Latest update March 28th, 2026 12:30 AM
Apr 16, 2025 Features / Columnists, Peeping Tom
Kaieteur News- Democracy, as we know it, is a kind of ménage à trois — the elected, the appointed, and the terminally confused. They are locked into an unwanted marriage. But today I propose a radical idea, a suggestion so subversive it might get me disinvited from the next government cocktail: Executive Orders.
Yes. Executive Orders. Not to be confused with executive dysfunction, though frankly, in politics, the line is blurrier than some Ministers’ CV.
Now, I know what you’re thinking: “Isn’t that an American thing?” Yes, yes it is. It’s America’s contribution to global civilization, along with jazz, fast food, and the inability to use the metric system.
But listen, while the Founding Fathers were off writing constitutions and contemplating liberty, they also slipped in this nifty invention — the Executive Order.
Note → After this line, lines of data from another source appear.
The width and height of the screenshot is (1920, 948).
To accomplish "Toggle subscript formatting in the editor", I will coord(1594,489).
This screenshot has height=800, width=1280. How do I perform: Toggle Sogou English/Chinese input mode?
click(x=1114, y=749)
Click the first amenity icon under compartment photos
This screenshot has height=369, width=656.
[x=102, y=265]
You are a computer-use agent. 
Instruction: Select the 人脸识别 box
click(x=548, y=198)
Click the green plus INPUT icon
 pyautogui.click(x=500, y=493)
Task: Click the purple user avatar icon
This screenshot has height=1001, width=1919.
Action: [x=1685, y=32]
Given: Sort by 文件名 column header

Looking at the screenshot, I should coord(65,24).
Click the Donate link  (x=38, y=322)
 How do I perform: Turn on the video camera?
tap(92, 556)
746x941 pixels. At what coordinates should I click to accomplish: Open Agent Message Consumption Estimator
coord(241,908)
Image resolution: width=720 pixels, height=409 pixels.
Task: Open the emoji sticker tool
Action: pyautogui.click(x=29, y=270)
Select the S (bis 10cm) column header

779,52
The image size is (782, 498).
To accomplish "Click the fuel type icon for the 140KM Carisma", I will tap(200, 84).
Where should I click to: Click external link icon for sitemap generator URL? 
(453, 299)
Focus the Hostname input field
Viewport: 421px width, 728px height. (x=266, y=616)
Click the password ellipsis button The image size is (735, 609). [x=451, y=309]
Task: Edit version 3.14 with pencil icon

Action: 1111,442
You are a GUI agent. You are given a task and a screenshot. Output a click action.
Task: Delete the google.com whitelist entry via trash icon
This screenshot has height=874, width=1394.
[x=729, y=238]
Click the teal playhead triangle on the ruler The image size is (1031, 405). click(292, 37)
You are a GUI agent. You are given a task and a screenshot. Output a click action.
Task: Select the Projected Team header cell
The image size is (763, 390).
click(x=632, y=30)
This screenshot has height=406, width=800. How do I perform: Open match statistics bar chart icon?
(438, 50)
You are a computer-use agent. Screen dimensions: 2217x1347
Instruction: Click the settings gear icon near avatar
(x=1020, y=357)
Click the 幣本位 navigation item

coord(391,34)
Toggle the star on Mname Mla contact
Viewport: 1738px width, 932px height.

Basically, it’s the political equivalent of snapping your fingers and saying, “Make it so,” without having to schedule another subcommittee meeting that ends in interpretive sighing.
The first Executive Order, I believe, was issued by George Washington, probably something like, “All generals must stop writing novels during wartime.” Since then, Presidents have used them for everything: integrating schools, mobilizing troops, changing fonts — and I mean everything. There’s probably an Executive Order somewhere instructing interns on proper doughnut distribution in the Roosevelt Room.
Meanwhile, over in the U.K., home of the Westminster system, such executive decisiveness would cause seizures in the House of Lords. They don’t do orders. No, no. They do “deliberations,” “consultations,” and occasionally, “strongly worded letters.” If the Prime Minister wants to move the teapot, it requires a White Paper, three debates, a hereditary peerage, and a puff of white smoke.
Instead of Executive Orders, the Westminster system has ministers. These are often men and women who, before entering politics, were often very good at things — dentistry, teaching, running yoga classes and now find themselves responsible for things like national defence, economic strategy, and the future of urban drainage.
They arrive at their ministries with all the confidence they can muster. They squint at acronyms like GDP and IMF as if they’re furniture manuals. Their policy ideas are frequently lifted from binge-watching CNN. One poor fellow believed “decarbonization” was a new cologne.
And the civil service, bless its bulging file cabinets, is supposed to be “neutral.” Yes. neutral. Like Switzerland. You see, neutrality in the civil service is largely theoretical — like objective journalism in Guyana. Many of our civil servants are more political than politicians. They speak in passive voice. They nod encouragingly while quietly altering the minutes of your last meeting to ensure your downfall.
So what happens? Some ministers meddle. They meddle because that’s what people do when they don’t understand what’s happening. They annotate briefings with little question marks and doodles of confused faces. They summon Permanent Secretaries for 6-hour visioning sessions.
Hence, my proposal: bring in Executive Orders. Give some of the bewildered ministers something to do that feels powerful but is actually harmless — like blowing a conch shell or updating their LinkedIn profile. With Executive Orders, at least they could appear decisive. And nothing says “leadership” like signing a large document with dramatic hand flourishes while the civil service quietly switches it out for a press release that says the opposite.
Imagine: Executive Order No. 001: “Ministers may not send 72 WhatsApp messages to staff after midnight unless it involves fire, flood, or karaoke videos.”
Executive Order No. 017: “All new policies must be shorter than a BuzzFeed article and contain fewer than five semicolons.”
Executive Orders would be beautiful. Efficient. Merciful. It would spare us the agony of watching people who once managed regional plumbing supply chains now trying to design national reforms based on something they saw in a TED Talk. And civil servants — bless their blood pressure — could finally get back to doing what they do best: producing 93-page policy memos that say “maybe.”
Now, the critics will say this concentrates too much power in one person. But in Westminster, power is already concentrated. It’s just stored in obscure places: like ministerial dispatch boxes, or that mysterious drawer in the Cabinet Secretary’s office that smells faintly of Scotch.
I’m not saying Executive Orders are perfect. But they are a kind of aspirin for the migraine that is modern governance. They give our leaders the illusion of competence, the public the illusion of action, and the bureaucracy the illusion of moving forward — while everyone continues doing exactly what they were doing before: waiting for a decision that never arrives, wrapped in a report that no one reads.
(The views expressed in this article are those of the author and do not necessarily reflect the opinions of this newspaper.)